Carleton Winston, This circle of earth: the story of John H. Dietrich
(G.P. Putnam's Sons: NY 1942)

One of his [John Dietrich's] members had given him Twelve Years in a Monastery, a book which impressed him not at all. But he noticed in the back of the book a list of the Rationalist Press publications, the titles of which were altogether enticing to the former Reformed minister ... Curious, he subscribed for their publication, and ordered certain books from this list.... he read each book carefully and judiciously. And he had to admit their intolerant temper. He deplored their insistence upon atheism, an attitude of mind which seemed to him as dogmatic and absurd as the extreme orthodox tendency to mold the conception of God into a particular and restricted form of being.

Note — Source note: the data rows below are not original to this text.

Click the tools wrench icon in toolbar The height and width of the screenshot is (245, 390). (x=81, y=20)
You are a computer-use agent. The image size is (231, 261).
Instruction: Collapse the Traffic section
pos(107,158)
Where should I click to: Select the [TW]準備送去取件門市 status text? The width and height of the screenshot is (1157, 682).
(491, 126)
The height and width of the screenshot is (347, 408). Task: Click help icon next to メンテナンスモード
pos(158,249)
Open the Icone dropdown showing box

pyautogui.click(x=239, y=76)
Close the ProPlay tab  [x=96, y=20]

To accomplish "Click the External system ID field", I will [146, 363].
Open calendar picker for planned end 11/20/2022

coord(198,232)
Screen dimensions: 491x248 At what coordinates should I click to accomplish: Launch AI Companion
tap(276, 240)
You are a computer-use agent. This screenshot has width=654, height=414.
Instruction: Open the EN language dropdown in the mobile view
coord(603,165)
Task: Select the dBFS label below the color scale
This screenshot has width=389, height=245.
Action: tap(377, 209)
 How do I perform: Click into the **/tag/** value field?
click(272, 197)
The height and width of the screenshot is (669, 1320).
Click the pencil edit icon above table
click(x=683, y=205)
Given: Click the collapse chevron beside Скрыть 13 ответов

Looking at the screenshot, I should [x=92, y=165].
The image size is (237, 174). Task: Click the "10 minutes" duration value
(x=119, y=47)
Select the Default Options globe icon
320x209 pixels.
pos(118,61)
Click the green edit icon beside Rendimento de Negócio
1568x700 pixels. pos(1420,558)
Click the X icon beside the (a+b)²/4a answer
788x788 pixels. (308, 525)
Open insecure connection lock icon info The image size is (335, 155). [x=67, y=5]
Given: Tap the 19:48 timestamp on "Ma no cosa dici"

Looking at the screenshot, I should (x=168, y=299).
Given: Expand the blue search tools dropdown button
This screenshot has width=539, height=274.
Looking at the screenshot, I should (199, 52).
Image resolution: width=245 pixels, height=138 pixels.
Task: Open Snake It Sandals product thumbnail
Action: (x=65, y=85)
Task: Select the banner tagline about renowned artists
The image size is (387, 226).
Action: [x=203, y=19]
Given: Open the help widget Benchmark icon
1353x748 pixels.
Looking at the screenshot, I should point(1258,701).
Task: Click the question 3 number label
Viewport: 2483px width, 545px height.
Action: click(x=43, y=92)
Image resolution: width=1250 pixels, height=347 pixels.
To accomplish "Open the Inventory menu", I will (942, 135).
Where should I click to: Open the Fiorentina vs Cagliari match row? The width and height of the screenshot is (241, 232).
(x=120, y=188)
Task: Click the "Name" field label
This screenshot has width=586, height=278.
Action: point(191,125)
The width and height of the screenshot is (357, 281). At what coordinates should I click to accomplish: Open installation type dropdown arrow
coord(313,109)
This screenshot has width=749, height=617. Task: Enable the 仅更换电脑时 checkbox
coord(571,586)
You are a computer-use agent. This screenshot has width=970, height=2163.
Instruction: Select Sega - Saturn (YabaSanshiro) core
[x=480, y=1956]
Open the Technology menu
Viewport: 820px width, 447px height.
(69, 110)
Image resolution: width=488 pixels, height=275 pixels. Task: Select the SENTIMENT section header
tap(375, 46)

"A speaker (Dietrich) at the Western Conference in May declared in a clear, sincere, and forceful address that theism must be given up, that the thought of God will have to go, that the long evolution of the idea of God is to end in no idea at all, and the future belongs to an atheistic humanism," he wrote in perturbation, confusing atheism with humanism.
- G.R. Dodson, "Clear thinking or Death," The Christian Register (August 11, 1921) 168

Practically all contemporary religions are theistic and may be described by Cardinal Newman's definition: "By religion I mean the knowledge of God and our duties toward Him." This is a fairly good definition of theistic religion. It puts first a study of God and the performance of our duties to Him.
-John Dietrich, "The Advance of Humanism" 1929 195-6

"To think," mourned [a relative of John Dietrich's second wife], "that he [Dietrich] will bring up Will's [his wife's dead first husband] children to be atheists." And although his wife could endlessly inform her unthinking relatives and friends that her second husband considered atheism as extreme and irrational as fundamentalism, ... Agnosticism was outside their comprehension ...

[John Dietrich was minister of the First Unitarian Society in Minneapolis.
Carleton Winston was Dietrich's second wife, married in 1933.]